Design, synthesis and biological evaluation of substituted naphthalene diimides as anticancer agents
Resumo:
It has been proved that naphthalene diimide (NDI) derivatives display anticancer properties as intercalators and G-quadruplex-binding ligands, leading to DNA damage, senescence and down-regulation of oncogene expression. This thesis deals with the design and synthesis of disubstituted and tetrasubstituted NDI derivatives endowed with anticancer activity, interacting with DNA together with other targets implicated in cancer development. Disubstituted NDI compounds have been designed with the aim to provide potential multitarget directed ligands (MTDLs), in order to create molecules able to simultaneously interact with some of the different targets involved in this pathology. The most active compound, displayed antiproliferative activity in submicromolar range, especially against colon and prostate cancer cell lines, the ability to bind duplex and quadruplex DNA, to inhibit Taq polymerase and telomerase, to trigger caspase activation by a possible oxidative mechanism, to downregulate ERK 2 protein and to inhibit ERKs phosphorylation, without acting directly on microtubules and tubuline. Tetrasubstituted NDI compounds have been designed as G-quadruplex-binding ligands endowed with anticancer activity. In order to improve the cellular uptake of the lead compound, the N-methylpiperazine moiety have been replaced with different aromatic systems and methoxypropyl groups.
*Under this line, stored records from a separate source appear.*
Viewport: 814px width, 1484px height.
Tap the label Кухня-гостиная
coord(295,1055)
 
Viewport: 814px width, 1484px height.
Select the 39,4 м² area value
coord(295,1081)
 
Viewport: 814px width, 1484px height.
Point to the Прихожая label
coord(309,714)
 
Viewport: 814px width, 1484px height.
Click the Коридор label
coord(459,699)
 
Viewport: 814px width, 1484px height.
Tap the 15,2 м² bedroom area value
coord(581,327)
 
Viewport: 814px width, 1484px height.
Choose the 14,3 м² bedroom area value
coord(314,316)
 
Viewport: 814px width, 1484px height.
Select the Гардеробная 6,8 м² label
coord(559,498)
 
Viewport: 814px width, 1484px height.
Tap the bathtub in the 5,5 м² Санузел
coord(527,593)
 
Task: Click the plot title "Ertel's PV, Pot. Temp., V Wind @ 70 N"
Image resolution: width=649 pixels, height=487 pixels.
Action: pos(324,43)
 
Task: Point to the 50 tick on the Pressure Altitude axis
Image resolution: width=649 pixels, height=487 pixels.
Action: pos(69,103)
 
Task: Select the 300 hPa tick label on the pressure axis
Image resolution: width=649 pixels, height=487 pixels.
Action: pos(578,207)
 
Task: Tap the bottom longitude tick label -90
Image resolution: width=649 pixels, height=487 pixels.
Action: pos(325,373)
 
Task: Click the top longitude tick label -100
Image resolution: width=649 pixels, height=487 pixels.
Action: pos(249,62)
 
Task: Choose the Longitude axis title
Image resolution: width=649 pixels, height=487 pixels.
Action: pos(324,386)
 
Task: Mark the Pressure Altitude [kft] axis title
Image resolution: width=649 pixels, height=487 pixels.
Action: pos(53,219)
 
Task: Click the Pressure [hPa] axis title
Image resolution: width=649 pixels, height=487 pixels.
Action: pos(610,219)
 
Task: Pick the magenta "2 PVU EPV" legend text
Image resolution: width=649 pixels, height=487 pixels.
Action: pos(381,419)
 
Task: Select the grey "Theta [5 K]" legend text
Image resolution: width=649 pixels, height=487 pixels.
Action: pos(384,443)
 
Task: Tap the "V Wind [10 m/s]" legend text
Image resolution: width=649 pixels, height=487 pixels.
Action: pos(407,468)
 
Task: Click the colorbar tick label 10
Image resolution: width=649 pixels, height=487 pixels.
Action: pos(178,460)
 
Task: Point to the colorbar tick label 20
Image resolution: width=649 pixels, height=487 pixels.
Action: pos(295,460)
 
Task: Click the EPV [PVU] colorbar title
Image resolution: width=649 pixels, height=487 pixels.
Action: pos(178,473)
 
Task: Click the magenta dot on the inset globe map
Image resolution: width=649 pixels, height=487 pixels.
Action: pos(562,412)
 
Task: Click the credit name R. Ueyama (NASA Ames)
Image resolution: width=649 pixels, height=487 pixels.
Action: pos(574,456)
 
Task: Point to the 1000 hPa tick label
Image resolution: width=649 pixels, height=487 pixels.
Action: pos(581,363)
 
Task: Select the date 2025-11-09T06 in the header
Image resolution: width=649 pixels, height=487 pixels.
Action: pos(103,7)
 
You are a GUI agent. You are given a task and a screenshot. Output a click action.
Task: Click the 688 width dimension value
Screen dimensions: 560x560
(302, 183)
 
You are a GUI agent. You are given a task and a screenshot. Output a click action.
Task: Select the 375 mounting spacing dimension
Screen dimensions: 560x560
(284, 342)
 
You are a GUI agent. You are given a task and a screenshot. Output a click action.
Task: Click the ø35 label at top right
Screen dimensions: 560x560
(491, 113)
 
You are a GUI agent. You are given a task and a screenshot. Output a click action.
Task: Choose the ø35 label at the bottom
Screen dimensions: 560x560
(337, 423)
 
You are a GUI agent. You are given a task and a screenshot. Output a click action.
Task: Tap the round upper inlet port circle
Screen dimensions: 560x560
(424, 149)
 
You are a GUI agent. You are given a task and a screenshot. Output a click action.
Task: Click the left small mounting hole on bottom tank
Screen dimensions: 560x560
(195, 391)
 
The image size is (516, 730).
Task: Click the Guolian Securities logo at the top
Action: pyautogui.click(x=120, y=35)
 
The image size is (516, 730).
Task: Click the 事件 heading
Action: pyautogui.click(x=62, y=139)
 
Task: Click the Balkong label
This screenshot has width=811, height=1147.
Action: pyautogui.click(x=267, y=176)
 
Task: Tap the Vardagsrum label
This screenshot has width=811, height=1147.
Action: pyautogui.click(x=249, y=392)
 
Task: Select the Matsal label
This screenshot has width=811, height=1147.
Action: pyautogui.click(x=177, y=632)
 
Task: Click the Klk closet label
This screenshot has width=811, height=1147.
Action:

The most interesting compound was 1d, which was able to interact with the G-quadruplexes both telomeric and in HSP90 promoter region, and it has been co-crystallized with the human telomeric G-quadruplex, to directly verify its ability to bind this kind of structure, and also to investigate its binding mode. All the morpholino substituted compounds show antiproliferative activity in submicromolar values mainly in pancreatic and lung cancer cell lines, and they show an improved biological profile in comparison with that of the lead compound. In conclusion, both these studies, may represent a promising starting point for the development of new interesting molecules useful for the treatment of cancer, underlining the versatility of the NDI scaffold.